Da qui, la proposta. Washington, che «ha l’obbligo di sostenere la pace che abbiamo ristabilito nel 1995, si muova» per convincere tutti i leader politici del Paese a parlarsi. Per raggiungere un “Dayton 2”, dai contorni però non precisati.
Le parole di Turner hanno sollevato un vero polverone e lanciato una discussione in Bosnia che dura ormai da più di dieci giorni. Dove le voci a favore di un Dayton 2, va detto, sono in esigua minoranza. Fra queste, quella del presidente del Consiglio dei ministri, Denis Zvizdić, che ha ammesso che «le relazioni tra i partiti al governo» stanno portando a «uno stallo» e anche per questo «l’idea di un Dayton 2 è molto interessante e non va cassata» senza ragionarci sopra almeno un po’. «Un nuovo Dayton sarebbe di vantaggio per i croati della Bosnia», che potrebbero puntare sul riconoscimento di una propria entità politica, ha suggerito invece lo storico Petar Basić, citato da Vecernji List, aggiungendo che è solo questione di tempo per vedere “crollare” l’impalcatura del vecchio Dayton.

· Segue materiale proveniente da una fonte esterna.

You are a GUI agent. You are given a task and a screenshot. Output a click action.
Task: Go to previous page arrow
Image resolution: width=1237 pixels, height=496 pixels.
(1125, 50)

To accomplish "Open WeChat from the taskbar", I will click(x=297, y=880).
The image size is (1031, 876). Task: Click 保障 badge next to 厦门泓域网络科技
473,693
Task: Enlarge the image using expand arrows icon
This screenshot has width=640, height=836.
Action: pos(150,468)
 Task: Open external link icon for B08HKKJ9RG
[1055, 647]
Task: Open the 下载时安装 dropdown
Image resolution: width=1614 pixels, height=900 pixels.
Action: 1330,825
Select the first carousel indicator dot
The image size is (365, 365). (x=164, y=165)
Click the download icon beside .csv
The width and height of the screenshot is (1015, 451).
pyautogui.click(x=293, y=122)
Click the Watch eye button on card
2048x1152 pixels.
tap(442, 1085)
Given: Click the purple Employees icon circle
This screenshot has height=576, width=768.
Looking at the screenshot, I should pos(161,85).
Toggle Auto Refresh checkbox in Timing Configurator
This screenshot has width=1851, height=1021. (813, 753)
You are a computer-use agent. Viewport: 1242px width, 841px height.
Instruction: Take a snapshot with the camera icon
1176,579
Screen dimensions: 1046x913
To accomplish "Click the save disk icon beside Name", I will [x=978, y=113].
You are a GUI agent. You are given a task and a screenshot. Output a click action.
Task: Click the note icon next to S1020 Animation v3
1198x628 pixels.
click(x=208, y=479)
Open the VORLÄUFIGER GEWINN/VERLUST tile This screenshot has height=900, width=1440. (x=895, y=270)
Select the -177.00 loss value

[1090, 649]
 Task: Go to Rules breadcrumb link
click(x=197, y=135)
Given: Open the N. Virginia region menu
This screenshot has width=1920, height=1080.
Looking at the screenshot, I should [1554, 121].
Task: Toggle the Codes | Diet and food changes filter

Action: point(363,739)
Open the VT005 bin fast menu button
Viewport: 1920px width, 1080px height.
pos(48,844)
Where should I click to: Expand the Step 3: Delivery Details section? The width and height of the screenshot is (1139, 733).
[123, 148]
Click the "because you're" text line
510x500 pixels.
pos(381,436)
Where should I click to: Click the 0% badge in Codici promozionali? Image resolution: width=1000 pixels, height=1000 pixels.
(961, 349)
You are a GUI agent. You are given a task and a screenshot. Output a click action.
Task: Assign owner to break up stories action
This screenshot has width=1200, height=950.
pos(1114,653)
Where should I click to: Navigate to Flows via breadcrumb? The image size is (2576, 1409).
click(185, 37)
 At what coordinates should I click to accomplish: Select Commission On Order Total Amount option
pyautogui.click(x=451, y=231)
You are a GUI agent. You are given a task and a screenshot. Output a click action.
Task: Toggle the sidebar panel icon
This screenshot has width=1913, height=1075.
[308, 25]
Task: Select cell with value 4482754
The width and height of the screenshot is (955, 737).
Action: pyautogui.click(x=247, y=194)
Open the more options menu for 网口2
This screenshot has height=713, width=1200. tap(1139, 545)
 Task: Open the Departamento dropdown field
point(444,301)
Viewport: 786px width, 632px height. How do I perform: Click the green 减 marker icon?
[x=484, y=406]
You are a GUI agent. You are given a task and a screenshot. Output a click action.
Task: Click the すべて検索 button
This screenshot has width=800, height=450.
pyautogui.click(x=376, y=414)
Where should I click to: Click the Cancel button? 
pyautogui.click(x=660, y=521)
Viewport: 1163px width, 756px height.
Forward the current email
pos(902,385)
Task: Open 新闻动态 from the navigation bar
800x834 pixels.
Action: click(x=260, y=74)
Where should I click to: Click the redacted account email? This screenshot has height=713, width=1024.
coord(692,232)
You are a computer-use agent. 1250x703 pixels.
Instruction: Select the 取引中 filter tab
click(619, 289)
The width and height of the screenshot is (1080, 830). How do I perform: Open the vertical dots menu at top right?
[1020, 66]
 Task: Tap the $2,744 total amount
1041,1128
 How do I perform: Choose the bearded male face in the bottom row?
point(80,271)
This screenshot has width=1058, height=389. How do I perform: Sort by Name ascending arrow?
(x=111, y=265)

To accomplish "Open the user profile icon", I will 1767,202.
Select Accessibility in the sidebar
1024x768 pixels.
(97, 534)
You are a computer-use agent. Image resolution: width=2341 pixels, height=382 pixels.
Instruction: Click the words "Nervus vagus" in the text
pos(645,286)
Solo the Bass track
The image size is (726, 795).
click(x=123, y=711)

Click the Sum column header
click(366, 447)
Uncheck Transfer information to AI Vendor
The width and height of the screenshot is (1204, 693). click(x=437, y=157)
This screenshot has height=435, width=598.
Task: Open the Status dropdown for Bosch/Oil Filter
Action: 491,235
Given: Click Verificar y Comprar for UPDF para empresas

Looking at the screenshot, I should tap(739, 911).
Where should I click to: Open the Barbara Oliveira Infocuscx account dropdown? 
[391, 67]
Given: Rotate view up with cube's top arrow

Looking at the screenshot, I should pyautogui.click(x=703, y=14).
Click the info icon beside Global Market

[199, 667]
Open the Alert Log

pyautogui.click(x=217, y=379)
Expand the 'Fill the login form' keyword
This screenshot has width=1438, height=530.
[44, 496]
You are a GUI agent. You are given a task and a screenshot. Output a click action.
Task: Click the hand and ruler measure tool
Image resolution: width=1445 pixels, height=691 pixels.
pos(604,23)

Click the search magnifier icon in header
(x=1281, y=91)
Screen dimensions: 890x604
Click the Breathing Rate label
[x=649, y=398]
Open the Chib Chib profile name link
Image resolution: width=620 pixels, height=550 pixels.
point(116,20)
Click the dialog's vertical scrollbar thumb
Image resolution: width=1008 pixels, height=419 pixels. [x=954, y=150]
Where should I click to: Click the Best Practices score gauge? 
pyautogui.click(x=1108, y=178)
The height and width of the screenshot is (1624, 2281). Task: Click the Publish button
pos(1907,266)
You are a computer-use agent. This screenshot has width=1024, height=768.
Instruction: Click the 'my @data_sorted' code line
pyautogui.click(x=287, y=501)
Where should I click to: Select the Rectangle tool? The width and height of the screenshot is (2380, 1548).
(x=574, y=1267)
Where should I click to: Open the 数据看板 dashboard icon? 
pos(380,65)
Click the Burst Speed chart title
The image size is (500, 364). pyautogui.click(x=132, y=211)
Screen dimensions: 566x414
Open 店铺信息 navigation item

Il fronte dei no è tuttavia ben più folto. Ultimo a intervenire sulla questione, in ordine di tempo, il membro bosgnacco della presidenza tripartita, Bakir Izetbegović, che ha specificato che un Dayton 2 non è un’opzione realistica, anche se ha ammesso che la Bosnia potrebbe ritrovarsi con un governo azzoppato dopo il voto del 2018, proprio per la mancata riforma della legge citata da Turner. Ostile a una revisione di Dayton anche il presidente serbo-bosniaco, Milorad Dodik, da anni il critico più aspro dell’attuale status quo bosniaco e sempre pronto a soffiare sul fuoco della secessione. «Noi non siamo a favore» di un Dayton 2, ha spiegato però Dodik, ma «di un dialogo interno senza interferenze straniere».
«Noi decidiamo come deve essere la Bosnia-Erzegovina» è la chiara posizione espressa anche dal membro croato della presidenza, Dragan Covic. A chiudere le porte alle idee che arrivano da oltreoceano pure Miroslav Lajcak, attuale presidente dell’Assemblea generale Onu, che ha ricordato che i tempi della guerra sono lontani e che oggi la Bosnia ha «un governo, istituzioni, elezioni regolari». E soprattutto che la soluzione dei problemi va trovata tra Banja Luka e Sarajevo, non a Washington: «Se i leader politici legittimamente eletti non provano il desiderio di mettersi d’accordo per una migliore funzionalità del loro Paese», allora nessun deus ex machina può fare alcunché. Anche se si chiama Usa.